If there is a central theme to the age of Trump, it's precisely that: What was unusual in sophisticated republican democracies is becoming increasingly commonplace.

And not just in the United States. The impeachment saga convulsing Washington - where an embattled leader is calling into question the very legitimacy of those opponents challenging his conduct - has, to a certain extent, analogues elsewhere.

In Israel, Prime Minister Benjamin Netanyahu, a close Trump ally, complained of a "witch hunt" launched by his rivals as the country's attorney general pursues possible corruption charges against him.

In Britain, Prime Minister Boris Johnson - who came to power via the votes of a fraction of a fraction of the public - smeared MPs thwarting Brexit as agents of "surrender" and "betrayal".

On both sides of the pond, talk of 'deep state' conspiracy theories is rife, often with an all-too-familiar undertone.

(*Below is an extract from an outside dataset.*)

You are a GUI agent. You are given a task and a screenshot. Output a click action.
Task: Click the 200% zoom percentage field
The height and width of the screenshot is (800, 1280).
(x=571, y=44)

Donald Trump Jr, the president's son, laid the impeachment inquiry at the feet of Jewish financier George Soros - whose support of liberal causes over the years has made him a frequent target of anti-Semites and nativists.

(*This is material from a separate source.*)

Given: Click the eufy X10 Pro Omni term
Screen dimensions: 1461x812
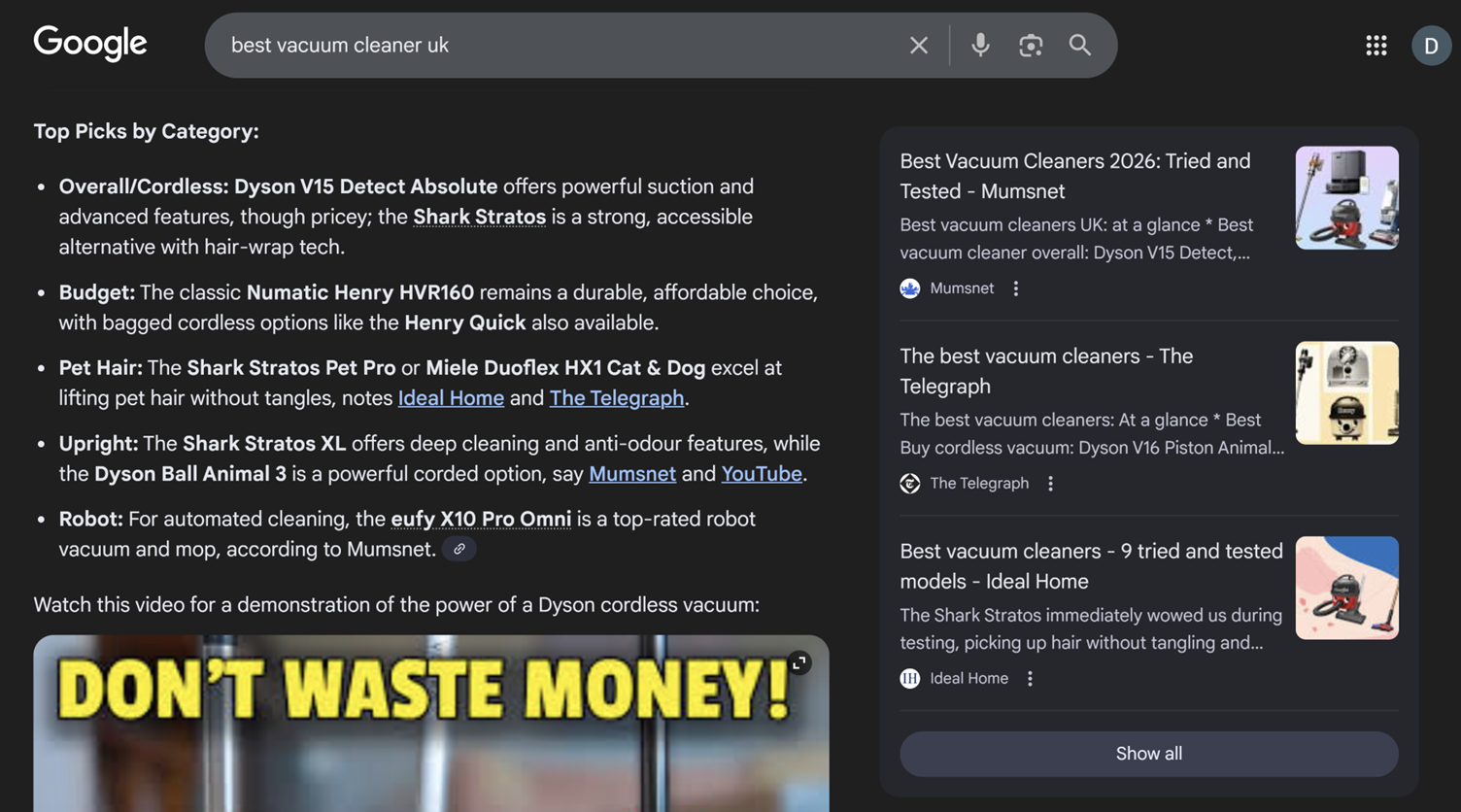Looking at the screenshot, I should (481, 520).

On Thursday, Jacob Rees-Mogg, current leader of the House of Commons, conspiratorially cited Soros as a supposed enemy of Brexit and backer of its British opponents. The remarks led to calls from Jewish politicians in Britain for Rees-Mogg to resign.

There are immediate consequences to such demagoguery, not least in the form of far-right terrorist attacks and violence carried out by people inflamed by this sort of rhetoric.

But there's also a long-term toll, one that's more imperceptible, yet no less corrosive, to the body politic.

It's the kind of erosion on display in places such as Hungary, Poland and Turkey, where majoritarian, nationalist politicians have steadily undermined democratic institutions and liberal norms.

"The death of democracy is now typically administered in a thousand cuts," wrote the Stanford political scientist Larry Diamond earlier this year.